Control Boards for a Underwater ROV: Part 1
April 19, 2014
For this year’s ROV, I designed the on-board control system that controls everything on the ROV itself. Our team participates in the MATE ROV competition, which is an annual event where thirty different teams try to build the best underwater robot that can do different tasks on the seafloor. Tasks normally involve things like picking up objects, deploying sensors, gathering data, and measuring dimensions of sunk ships. Every year our team redesigns both the electrical and mechanical systems for the entire machine from scratch, building and improving what we learned from the previous year. Last year I designed the on-shore control system, but this time i’m doing the on-board one.
- Much better video performance: last year we had major problems with video signals dropping from the cameras, which we suspect are from the noisy supply lines and cabling
- Eight channels of motor control: the four vertical thrusters can be controlled individually (in addition to the forward ones), giving the machine roll and pitch control
- Differential signalling: communication lines are differential RS485
- Onboard IMU for self-levelling
- Simplified tether - two eight gauge power lines, and two CAT5s (one for video, one for comms)
Each of the four cameras gets its own 1A LC filter to smooth out any ripples on the 12V line. When the thrusters are fully engaged, noise on the 12V line is around 300mVpp, which is way too much for sensitive cameras.

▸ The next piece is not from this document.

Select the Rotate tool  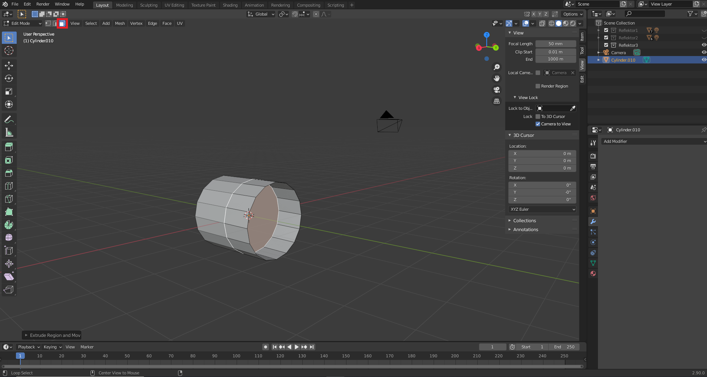(x=9, y=79)
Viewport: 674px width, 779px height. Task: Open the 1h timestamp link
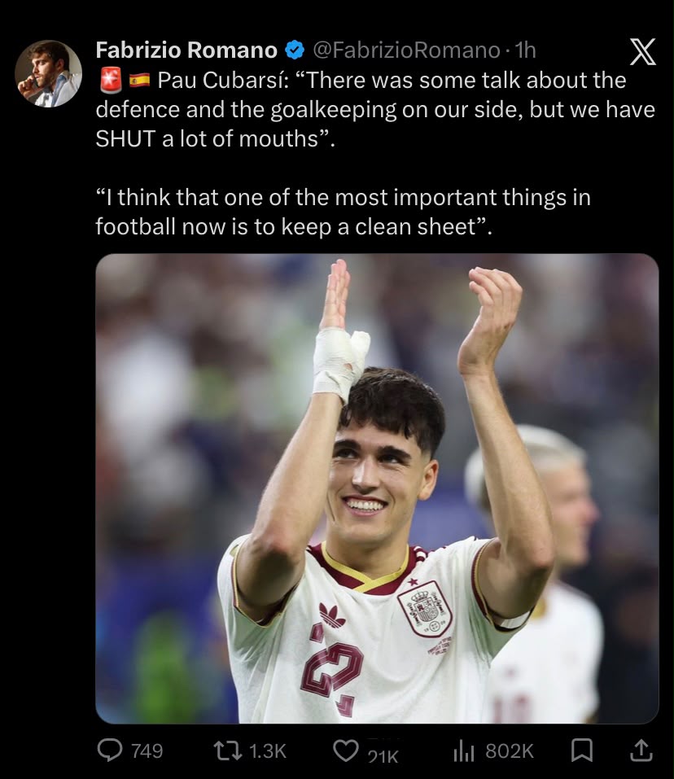[526, 50]
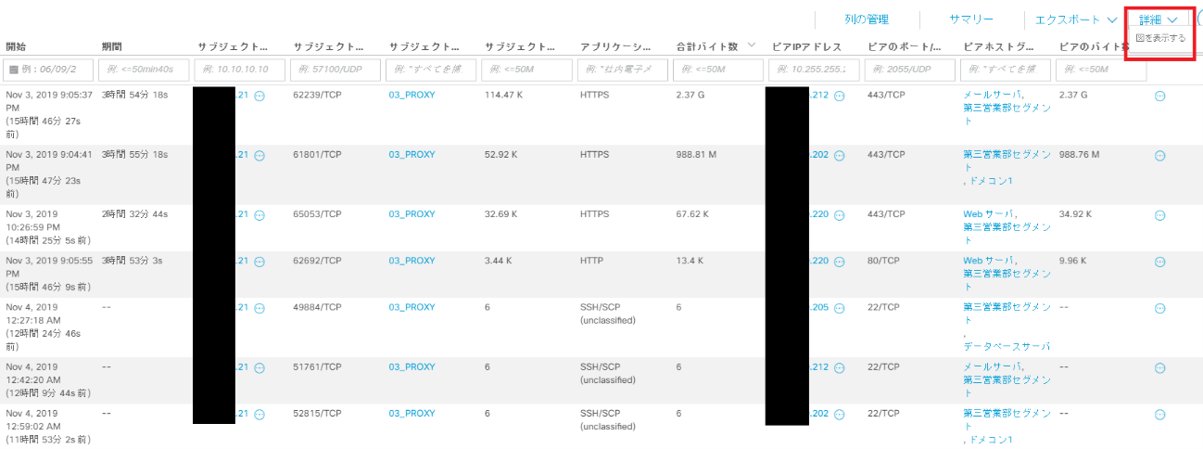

Each camera also has a balun to convert the 75 ohm video signal to 100. This ensures the signal stays strong after 20 meters of 100 ohm CAT5.
Motors are controlled with 5A MC33886 motor drivers. Each one is individually PWM driven with attiny85s, which also report faults over the I2C bus.
A MAX13432 handles the full-duplex differential comms.
There are three layers inside the control box: primary control, motor driver, and video baluns. All of them are arranged in a 100x100mm grid, with standoffs stacking them up. Layers will be added as needed for sensors that were not planned.